Entendendo a meningite e seus riscos
A meningite é a inflamação das meninges, membranas que envolvem o cérebro e a medula espinhal, causada por vírus, bactérias, fungos e outros agentes infecciosos. Entre as formas mais graves estão a meningite meningocócica e a pneumocócica, que podem evoluir rapidamente e causar complicações severas.
A médica Flávia Costa destacou que crianças menores de cinco anos e idosos acima de 60 estão entre os grupos mais vulneráveis. No caso da meningite pneumocócica, que é bacteriana, sintomas como rigidez no pescoço, confusão mental e delírios indicam necessidade urgente de tratamento com antibióticos.
Prevenção e orientações para a população
A principal forma de proteção continua sendo a imunização, com vacinas que cobrem os principais agentes causadores da doença, como meningococo e pneumococo. Além disso, medidas simples de higiene, como lavar as mãos frequentemente, manter a etiqueta respiratória e evitar compartilhar objetos pessoais, ajudam a reduzir a transmissão.

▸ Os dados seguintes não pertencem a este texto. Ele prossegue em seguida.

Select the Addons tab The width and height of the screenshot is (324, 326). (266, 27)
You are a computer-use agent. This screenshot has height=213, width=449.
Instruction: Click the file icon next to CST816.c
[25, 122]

Diante de sintomas como febre alta, dor de cabeça intensa, rigidez na nuca, vômitos, confusão mental ou sonolência excessiva, a orientação é procurar imediatamente uma Unidade de Pronto Atendimento (UPA) ou hospital para avaliação médica. Reconhecer rapidamente esses sinais e buscar atendimento rápido faz toda a diferença no prognóstico dos pacientes.